[Records contained in a dataset]
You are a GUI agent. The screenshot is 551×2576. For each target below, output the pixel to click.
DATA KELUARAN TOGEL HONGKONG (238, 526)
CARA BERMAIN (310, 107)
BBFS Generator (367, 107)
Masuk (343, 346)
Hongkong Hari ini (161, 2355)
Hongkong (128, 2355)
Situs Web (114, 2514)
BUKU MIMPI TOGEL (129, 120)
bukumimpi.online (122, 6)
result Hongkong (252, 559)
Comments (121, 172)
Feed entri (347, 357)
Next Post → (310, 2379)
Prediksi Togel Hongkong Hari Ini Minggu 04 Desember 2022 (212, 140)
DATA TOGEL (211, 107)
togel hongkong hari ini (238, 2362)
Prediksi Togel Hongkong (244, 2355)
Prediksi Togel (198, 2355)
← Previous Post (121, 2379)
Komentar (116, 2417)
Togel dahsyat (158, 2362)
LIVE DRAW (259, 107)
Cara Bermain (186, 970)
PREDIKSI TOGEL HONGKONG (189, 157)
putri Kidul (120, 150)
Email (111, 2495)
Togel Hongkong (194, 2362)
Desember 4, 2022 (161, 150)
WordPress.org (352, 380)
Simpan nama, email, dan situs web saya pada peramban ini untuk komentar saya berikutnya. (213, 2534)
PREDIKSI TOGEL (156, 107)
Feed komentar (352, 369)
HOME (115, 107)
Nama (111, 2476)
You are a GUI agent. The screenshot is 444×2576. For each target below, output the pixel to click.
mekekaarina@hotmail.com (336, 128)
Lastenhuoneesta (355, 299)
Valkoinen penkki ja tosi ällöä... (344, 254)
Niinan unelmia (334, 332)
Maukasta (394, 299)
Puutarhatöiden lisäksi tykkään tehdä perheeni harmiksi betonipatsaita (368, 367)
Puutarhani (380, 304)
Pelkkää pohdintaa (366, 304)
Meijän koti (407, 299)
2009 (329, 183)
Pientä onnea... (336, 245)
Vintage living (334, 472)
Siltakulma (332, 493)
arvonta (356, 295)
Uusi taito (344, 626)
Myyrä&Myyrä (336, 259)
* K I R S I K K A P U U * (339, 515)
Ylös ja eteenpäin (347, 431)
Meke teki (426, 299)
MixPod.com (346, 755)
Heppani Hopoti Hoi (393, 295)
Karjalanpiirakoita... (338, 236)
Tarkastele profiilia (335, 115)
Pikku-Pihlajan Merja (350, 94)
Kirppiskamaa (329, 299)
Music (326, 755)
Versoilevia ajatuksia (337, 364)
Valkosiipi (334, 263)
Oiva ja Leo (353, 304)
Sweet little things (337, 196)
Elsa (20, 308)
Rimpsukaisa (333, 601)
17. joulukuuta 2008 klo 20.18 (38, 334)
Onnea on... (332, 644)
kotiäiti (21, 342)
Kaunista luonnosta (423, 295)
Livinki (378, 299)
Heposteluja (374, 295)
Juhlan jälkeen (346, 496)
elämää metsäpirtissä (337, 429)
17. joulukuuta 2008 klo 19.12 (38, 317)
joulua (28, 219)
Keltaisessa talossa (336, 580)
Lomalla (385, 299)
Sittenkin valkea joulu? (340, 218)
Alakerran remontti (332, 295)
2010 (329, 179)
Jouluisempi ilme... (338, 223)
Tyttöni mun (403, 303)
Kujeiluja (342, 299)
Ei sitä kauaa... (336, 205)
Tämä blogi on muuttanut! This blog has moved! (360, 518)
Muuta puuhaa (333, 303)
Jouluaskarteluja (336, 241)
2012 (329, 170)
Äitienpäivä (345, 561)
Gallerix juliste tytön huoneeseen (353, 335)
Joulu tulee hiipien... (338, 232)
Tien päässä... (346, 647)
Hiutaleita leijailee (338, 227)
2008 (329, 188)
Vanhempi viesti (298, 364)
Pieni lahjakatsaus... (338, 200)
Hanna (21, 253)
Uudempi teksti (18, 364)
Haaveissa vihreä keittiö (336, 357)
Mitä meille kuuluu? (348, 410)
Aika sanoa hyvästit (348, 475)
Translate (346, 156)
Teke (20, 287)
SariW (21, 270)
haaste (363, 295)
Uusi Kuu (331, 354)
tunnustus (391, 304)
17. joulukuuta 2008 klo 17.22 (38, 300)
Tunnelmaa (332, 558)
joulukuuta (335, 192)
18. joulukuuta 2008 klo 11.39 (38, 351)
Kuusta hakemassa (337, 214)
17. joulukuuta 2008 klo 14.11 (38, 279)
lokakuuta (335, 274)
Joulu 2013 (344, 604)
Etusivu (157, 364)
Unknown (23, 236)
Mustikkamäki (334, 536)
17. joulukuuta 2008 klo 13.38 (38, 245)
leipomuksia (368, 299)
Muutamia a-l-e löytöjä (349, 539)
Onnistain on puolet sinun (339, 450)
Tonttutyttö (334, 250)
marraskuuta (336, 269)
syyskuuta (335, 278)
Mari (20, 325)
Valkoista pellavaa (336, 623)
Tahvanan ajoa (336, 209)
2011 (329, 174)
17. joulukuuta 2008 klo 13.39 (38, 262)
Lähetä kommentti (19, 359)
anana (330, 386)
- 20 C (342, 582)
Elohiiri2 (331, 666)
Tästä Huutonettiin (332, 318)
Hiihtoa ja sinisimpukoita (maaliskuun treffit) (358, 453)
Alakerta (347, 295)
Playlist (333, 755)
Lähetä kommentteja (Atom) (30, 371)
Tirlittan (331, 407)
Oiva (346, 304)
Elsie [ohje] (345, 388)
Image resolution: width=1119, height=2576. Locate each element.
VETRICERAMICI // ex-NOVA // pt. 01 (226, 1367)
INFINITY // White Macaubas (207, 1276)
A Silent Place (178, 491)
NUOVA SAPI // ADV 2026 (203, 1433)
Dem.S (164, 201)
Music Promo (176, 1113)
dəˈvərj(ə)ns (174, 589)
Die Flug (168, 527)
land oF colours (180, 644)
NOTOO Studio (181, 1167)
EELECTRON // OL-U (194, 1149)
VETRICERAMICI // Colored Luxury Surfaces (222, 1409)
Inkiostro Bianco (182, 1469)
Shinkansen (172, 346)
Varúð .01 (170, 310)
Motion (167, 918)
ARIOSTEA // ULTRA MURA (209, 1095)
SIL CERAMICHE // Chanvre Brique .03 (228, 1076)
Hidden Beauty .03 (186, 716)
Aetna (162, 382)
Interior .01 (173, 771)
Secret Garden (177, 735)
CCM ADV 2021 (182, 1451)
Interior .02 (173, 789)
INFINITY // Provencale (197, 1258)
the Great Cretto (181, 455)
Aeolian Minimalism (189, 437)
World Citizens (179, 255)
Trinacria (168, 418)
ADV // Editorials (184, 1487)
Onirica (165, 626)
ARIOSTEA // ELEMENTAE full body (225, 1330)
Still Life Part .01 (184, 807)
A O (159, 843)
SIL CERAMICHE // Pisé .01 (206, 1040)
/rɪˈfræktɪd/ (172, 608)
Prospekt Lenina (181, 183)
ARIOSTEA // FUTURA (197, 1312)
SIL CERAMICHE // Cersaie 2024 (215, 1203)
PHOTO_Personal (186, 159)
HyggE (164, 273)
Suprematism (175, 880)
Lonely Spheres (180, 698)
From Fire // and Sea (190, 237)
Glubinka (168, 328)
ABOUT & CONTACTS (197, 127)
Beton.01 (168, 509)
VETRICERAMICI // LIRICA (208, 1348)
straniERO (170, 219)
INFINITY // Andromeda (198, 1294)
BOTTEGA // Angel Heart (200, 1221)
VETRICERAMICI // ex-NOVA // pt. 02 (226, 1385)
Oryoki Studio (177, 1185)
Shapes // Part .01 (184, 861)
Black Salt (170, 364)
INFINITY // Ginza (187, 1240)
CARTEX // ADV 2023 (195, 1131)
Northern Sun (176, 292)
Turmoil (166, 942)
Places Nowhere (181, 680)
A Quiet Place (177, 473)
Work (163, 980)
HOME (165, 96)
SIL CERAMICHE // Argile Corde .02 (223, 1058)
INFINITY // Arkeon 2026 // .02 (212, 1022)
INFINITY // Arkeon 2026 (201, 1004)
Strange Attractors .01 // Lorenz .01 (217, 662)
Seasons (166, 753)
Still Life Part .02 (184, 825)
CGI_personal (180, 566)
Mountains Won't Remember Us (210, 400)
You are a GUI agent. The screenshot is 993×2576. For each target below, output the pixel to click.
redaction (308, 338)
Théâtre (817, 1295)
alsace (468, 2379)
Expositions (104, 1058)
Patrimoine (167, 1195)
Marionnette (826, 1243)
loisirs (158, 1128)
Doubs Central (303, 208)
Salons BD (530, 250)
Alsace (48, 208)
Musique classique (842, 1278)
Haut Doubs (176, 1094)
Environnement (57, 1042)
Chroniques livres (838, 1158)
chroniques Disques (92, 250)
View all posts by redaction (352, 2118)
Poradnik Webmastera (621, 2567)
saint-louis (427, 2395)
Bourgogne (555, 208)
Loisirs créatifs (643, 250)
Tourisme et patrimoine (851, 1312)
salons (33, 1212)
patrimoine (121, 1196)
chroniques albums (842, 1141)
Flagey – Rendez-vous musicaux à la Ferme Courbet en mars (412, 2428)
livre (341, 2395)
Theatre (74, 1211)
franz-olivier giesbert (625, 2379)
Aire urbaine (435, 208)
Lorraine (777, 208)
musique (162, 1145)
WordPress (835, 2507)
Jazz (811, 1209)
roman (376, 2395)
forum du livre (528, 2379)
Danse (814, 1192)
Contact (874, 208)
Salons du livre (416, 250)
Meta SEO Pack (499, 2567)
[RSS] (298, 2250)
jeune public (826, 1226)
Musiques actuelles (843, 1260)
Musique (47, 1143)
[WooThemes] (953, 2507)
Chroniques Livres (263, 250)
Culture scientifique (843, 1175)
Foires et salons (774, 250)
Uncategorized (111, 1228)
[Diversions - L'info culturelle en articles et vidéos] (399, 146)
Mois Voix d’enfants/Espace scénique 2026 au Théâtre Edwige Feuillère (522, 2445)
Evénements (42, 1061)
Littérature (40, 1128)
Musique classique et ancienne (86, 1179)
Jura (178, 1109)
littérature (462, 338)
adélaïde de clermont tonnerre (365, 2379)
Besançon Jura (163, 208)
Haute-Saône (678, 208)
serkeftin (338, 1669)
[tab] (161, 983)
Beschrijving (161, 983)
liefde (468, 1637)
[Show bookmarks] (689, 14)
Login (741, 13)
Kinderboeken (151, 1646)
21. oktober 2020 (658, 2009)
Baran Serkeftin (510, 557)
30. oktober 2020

> _INSTRUCTIONS FOR THE TASK_
Each line above from the one with "Aetna (162, 382)" up to and including the one with "Still Life Part .01 (184, 807)" must be set down exactly, and no line outside that span may appear.

> _ANSWER FOR THIS EXERCISE_
Aetna (162, 382)
Interior .01 (173, 771)
Secret Garden (177, 735)
CCM ADV 2021 (182, 1451)
Interior .02 (173, 789)
INFINITY // Provencale (197, 1258)
the Great Cretto (181, 455)
Aeolian Minimalism (189, 437)
World Citizens (179, 255)
Trinacria (168, 418)
ADV // Editorials (184, 1487)
Onirica (165, 626)
ARIOSTEA // ELEMENTAE full body (225, 1330)
Still Life Part .01 (184, 807)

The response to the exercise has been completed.